The records below must be duplicated exactly, character for character.

------------------------------------------------------------------------

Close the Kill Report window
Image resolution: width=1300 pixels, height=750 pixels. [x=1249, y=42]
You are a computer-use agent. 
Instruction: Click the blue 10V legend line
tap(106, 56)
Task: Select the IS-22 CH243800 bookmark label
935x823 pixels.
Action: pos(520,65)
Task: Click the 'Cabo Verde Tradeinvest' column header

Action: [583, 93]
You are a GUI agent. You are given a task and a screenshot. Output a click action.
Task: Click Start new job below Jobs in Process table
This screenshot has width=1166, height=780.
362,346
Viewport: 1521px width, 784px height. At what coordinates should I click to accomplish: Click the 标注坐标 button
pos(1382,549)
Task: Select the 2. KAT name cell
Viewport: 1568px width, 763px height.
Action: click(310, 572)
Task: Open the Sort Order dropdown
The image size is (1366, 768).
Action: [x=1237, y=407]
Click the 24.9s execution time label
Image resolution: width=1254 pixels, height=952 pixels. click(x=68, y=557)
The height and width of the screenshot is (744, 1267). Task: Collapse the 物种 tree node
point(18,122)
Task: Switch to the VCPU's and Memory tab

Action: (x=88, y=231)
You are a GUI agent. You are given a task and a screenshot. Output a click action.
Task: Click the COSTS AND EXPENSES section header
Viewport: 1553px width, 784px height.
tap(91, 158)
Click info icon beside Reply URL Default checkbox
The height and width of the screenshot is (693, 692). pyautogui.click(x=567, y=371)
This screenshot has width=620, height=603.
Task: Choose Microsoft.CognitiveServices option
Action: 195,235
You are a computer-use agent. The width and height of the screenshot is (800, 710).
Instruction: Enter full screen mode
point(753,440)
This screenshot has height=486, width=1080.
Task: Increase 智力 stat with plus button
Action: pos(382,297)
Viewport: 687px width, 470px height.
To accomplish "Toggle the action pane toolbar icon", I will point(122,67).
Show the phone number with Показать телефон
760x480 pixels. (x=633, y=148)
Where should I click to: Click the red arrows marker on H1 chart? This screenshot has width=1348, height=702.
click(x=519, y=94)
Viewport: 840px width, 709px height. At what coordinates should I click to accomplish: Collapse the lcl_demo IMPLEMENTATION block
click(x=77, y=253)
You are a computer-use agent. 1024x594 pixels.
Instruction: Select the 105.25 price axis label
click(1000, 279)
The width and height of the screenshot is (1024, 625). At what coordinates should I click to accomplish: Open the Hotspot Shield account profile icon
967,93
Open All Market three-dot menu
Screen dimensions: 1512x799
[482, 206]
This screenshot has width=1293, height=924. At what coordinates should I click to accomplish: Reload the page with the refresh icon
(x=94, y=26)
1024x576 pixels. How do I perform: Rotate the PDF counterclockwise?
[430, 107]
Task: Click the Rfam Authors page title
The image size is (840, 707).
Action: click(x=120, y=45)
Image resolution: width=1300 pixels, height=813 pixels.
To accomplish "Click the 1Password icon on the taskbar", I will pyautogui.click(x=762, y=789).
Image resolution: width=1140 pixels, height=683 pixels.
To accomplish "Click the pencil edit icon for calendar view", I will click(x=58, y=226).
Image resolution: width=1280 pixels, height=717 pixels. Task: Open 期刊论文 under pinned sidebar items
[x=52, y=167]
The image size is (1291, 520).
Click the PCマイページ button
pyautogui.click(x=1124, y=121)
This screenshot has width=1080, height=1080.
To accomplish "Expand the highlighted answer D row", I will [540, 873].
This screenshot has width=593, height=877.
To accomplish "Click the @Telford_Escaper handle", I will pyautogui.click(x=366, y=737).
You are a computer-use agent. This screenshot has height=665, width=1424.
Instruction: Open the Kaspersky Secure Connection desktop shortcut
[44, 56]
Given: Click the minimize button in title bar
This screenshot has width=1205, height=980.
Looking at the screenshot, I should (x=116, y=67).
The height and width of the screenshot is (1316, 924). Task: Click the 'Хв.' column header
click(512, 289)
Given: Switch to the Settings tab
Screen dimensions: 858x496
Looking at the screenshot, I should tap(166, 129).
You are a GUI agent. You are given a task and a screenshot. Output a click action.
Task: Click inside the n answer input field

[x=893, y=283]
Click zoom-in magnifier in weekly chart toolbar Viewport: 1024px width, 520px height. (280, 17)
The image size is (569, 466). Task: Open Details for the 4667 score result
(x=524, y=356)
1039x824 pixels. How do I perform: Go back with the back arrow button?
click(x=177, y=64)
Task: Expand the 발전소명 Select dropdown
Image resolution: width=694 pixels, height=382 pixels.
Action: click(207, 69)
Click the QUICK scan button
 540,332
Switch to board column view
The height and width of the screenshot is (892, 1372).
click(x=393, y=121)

------------------------------------------------------------------------

Exercise solution:
Close the Kill Report window
Image resolution: width=1300 pixels, height=750 pixels. [x=1249, y=42]
You are a computer-use agent. 
Instruction: Click the blue 10V legend line
tap(106, 56)
Task: Select the IS-22 CH243800 bookmark label
935x823 pixels.
Action: pos(520,65)
Task: Click the 'Cabo Verde Tradeinvest' column header

Action: [583, 93]
You are a GUI agent. You are given a task and a screenshot. Output a click action.
Task: Click Start new job below Jobs in Process table
This screenshot has width=1166, height=780.
362,346
Viewport: 1521px width, 784px height. At what coordinates should I click to accomplish: Click the 标注坐标 button
pos(1382,549)
Task: Select the 2. KAT name cell
Viewport: 1568px width, 763px height.
Action: click(310, 572)
Task: Open the Sort Order dropdown
The image size is (1366, 768).
Action: [x=1237, y=407]
Click the 24.9s execution time label
Image resolution: width=1254 pixels, height=952 pixels. click(x=68, y=557)
The height and width of the screenshot is (744, 1267). Task: Collapse the 物种 tree node
point(18,122)
Task: Switch to the VCPU's and Memory tab

Action: (x=88, y=231)
You are a GUI agent. You are given a task and a screenshot. Output a click action.
Task: Click the COSTS AND EXPENSES section header
Viewport: 1553px width, 784px height.
tap(91, 158)
Click info icon beside Reply URL Default checkbox
The height and width of the screenshot is (693, 692). pyautogui.click(x=567, y=371)
This screenshot has width=620, height=603.
Task: Choose Microsoft.CognitiveServices option
Action: 195,235
You are a computer-use agent. The width and height of the screenshot is (800, 710).
Instruction: Enter full screen mode
point(753,440)
This screenshot has height=486, width=1080.
Task: Increase 智力 stat with plus button
Action: pos(382,297)
Viewport: 687px width, 470px height.
To accomplish "Toggle the action pane toolbar icon", I will point(122,67).
Show the phone number with Показать телефон
760x480 pixels. (x=633, y=148)
Where should I click to: Click the red arrows marker on H1 chart? This screenshot has width=1348, height=702.
click(x=519, y=94)
Viewport: 840px width, 709px height. At what coordinates should I click to accomplish: Collapse the lcl_demo IMPLEMENTATION block
click(x=77, y=253)
You are a computer-use agent. 1024x594 pixels.
Instruction: Select the 105.25 price axis label
click(1000, 279)
The width and height of the screenshot is (1024, 625). At what coordinates should I click to accomplish: Open the Hotspot Shield account profile icon
967,93
Open All Market three-dot menu
Screen dimensions: 1512x799
[482, 206]
This screenshot has width=1293, height=924. At what coordinates should I click to accomplish: Reload the page with the refresh icon
(x=94, y=26)
1024x576 pixels. How do I perform: Rotate the PDF counterclockwise?
[430, 107]
Task: Click the Rfam Authors page title
The image size is (840, 707).
Action: click(x=120, y=45)
Image resolution: width=1300 pixels, height=813 pixels.
To accomplish "Click the 1Password icon on the taskbar", I will pyautogui.click(x=762, y=789).
Image resolution: width=1140 pixels, height=683 pixels.
To accomplish "Click the pencil edit icon for calendar view", I will click(x=58, y=226).
Image resolution: width=1280 pixels, height=717 pixels. Task: Open 期刊论文 under pinned sidebar items
[x=52, y=167]
The image size is (1291, 520).
Click the PCマイページ button
pyautogui.click(x=1124, y=121)
This screenshot has width=1080, height=1080.
To accomplish "Expand the highlighted answer D row", I will [540, 873].
This screenshot has width=593, height=877.
To accomplish "Click the @Telford_Escaper handle", I will pyautogui.click(x=366, y=737).
You are a computer-use agent. This screenshot has height=665, width=1424.
Instruction: Open the Kaspersky Secure Connection desktop shortcut
[44, 56]
Given: Click the minimize button in title bar
This screenshot has width=1205, height=980.
Looking at the screenshot, I should (x=116, y=67).
The height and width of the screenshot is (1316, 924). Task: Click the 'Хв.' column header
click(512, 289)
Given: Switch to the Settings tab
Screen dimensions: 858x496
Looking at the screenshot, I should tap(166, 129).
You are a GUI agent. You are given a task and a screenshot. Output a click action.
Task: Click inside the n answer input field

[x=893, y=283]
Click zoom-in magnifier in weekly chart toolbar Viewport: 1024px width, 520px height. (280, 17)
The image size is (569, 466). Task: Open Details for the 4667 score result
(x=524, y=356)
1039x824 pixels. How do I perform: Go back with the back arrow button?
click(x=177, y=64)
Task: Expand the 발전소명 Select dropdown
Image resolution: width=694 pixels, height=382 pixels.
Action: click(207, 69)
Click the QUICK scan button
 540,332
Switch to board column view
The height and width of the screenshot is (892, 1372).
click(x=393, y=121)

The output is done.